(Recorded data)
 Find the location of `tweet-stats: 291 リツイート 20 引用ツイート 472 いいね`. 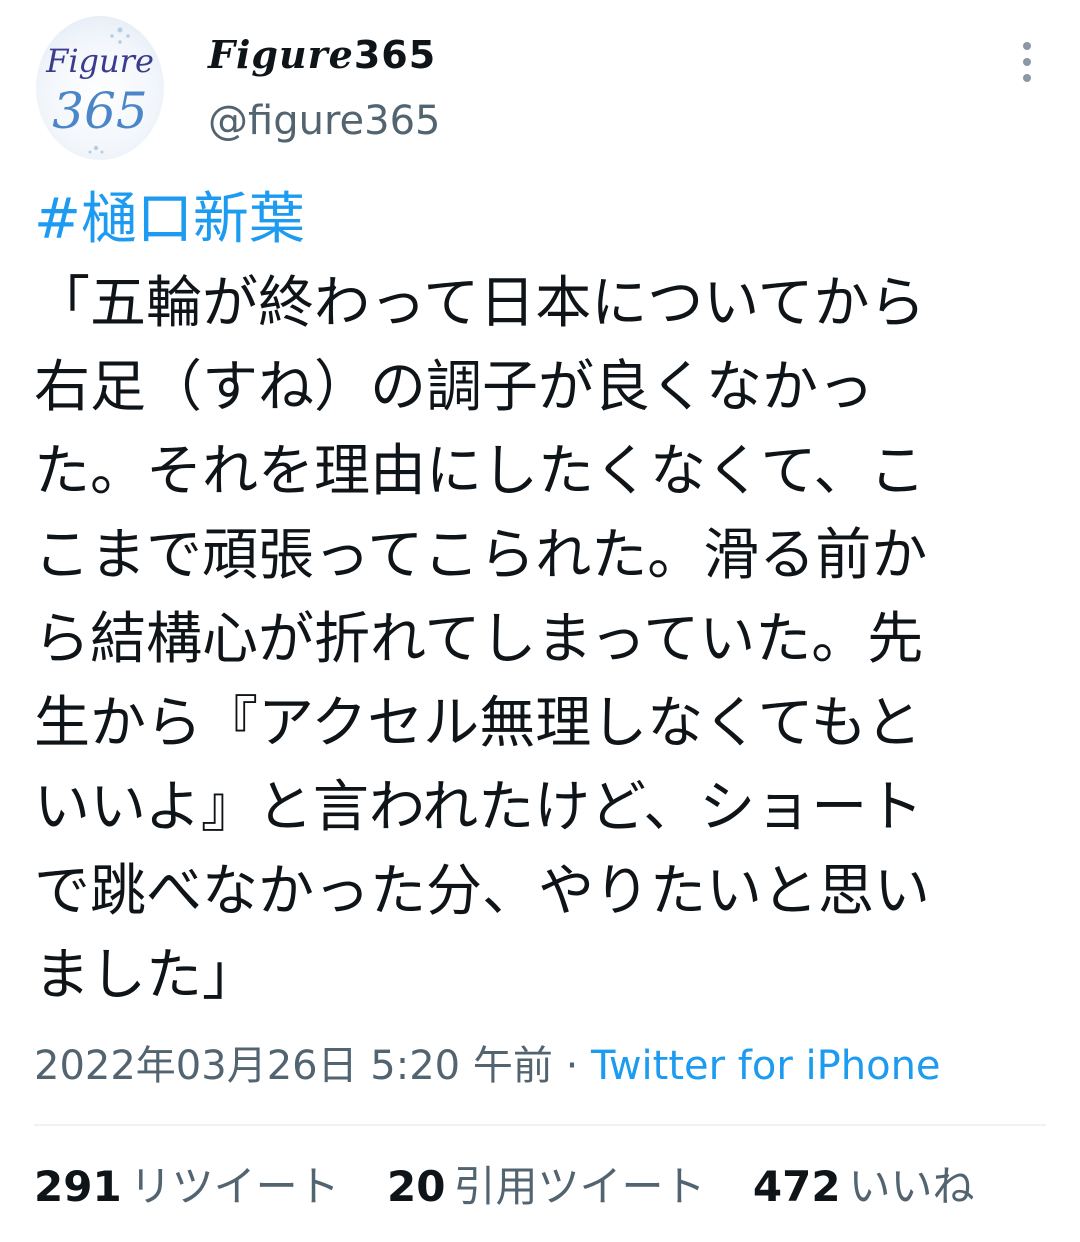

tweet-stats: 291 リツイート 20 引用ツイート 472 いいね is located at coordinates (522, 1187).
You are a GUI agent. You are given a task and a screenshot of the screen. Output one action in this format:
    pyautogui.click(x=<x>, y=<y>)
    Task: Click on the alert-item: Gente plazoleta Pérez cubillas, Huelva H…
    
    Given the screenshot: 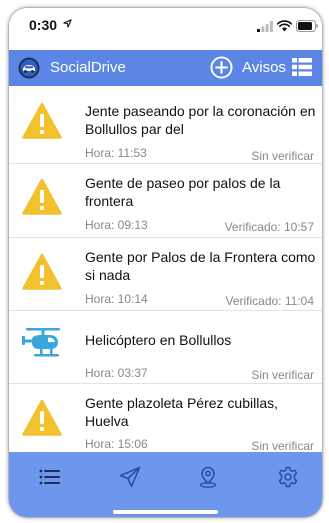 What is the action you would take?
    pyautogui.click(x=166, y=418)
    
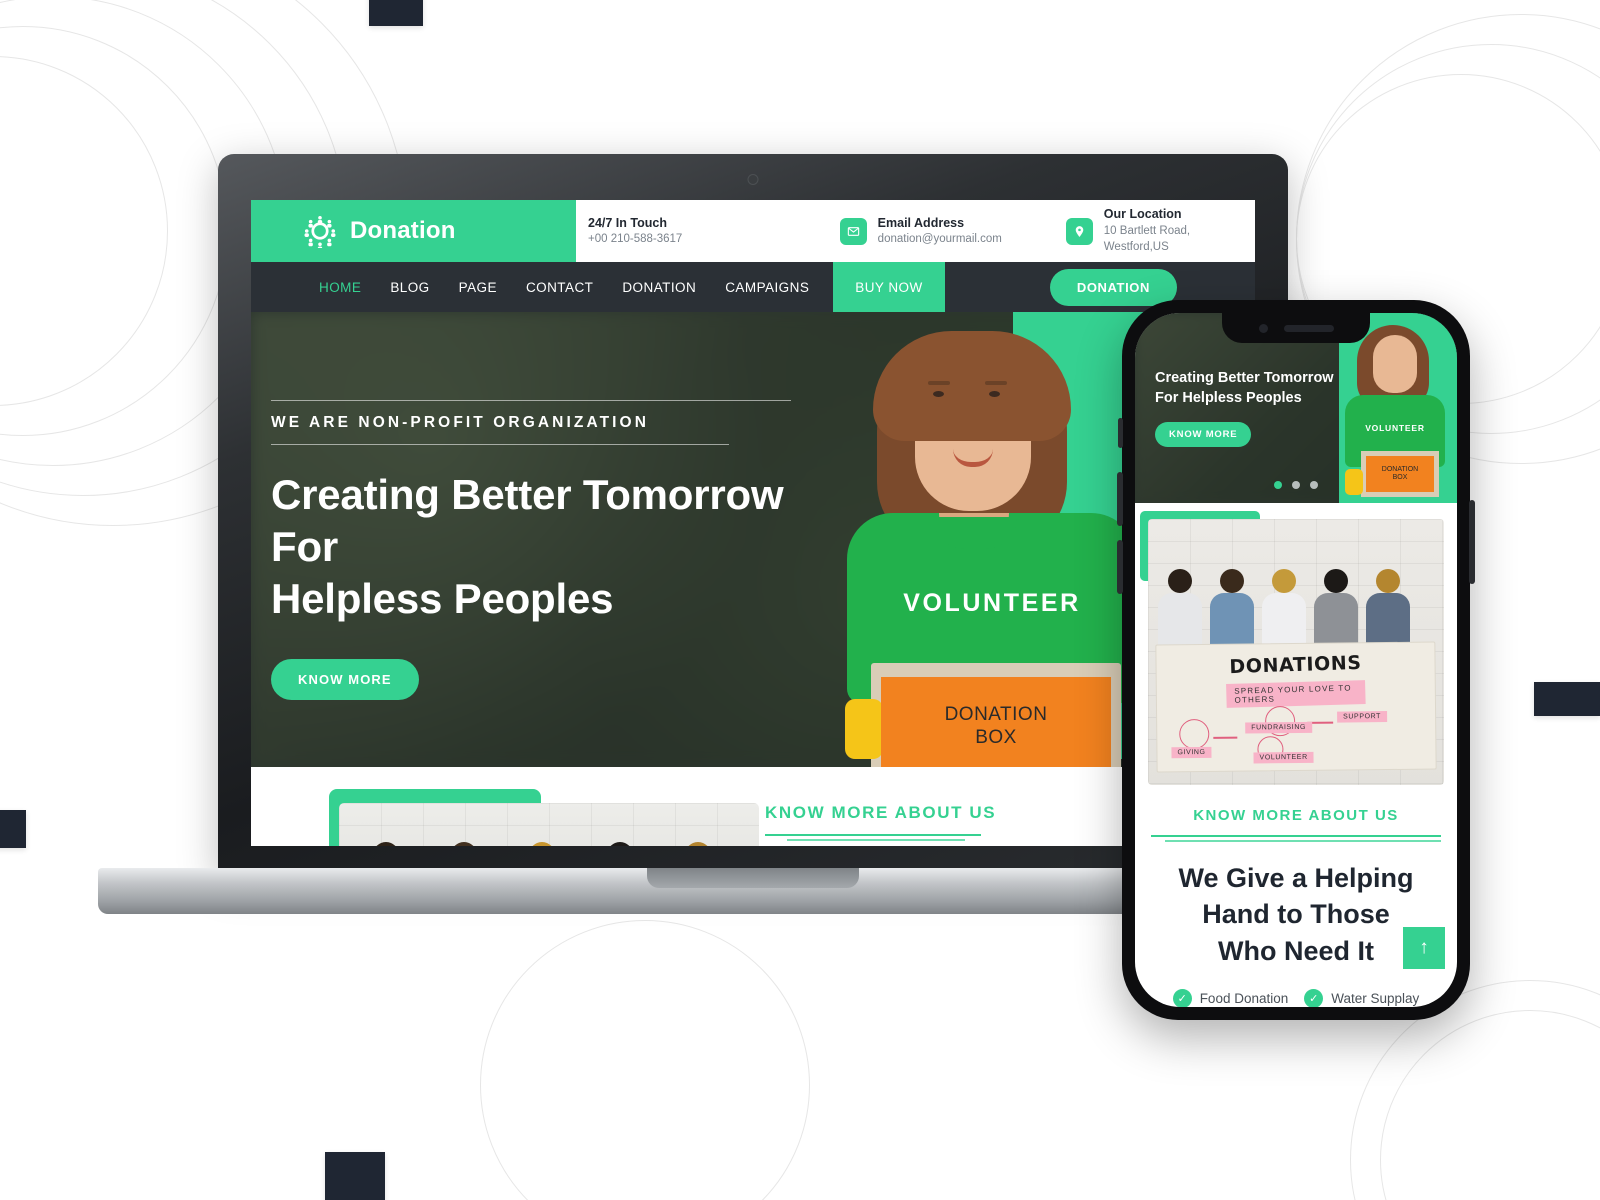  I want to click on feature-food-donation: ✓ Food Donation, so click(1230, 998).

▸ Problem details: Return, word for word, the lines of the data above from its first line through the line containing "tweet-stats: 291 リツイート 20 引用ツイート 472 いいね is", including both. Leave the pictures out.

▸ Expected answer:
 Find the location of `tweet-stats: 291 リツイート 20 引用ツイート 472 いいね`. 

tweet-stats: 291 リツイート 20 引用ツイート 472 いいね is located at coordinates (522, 1187).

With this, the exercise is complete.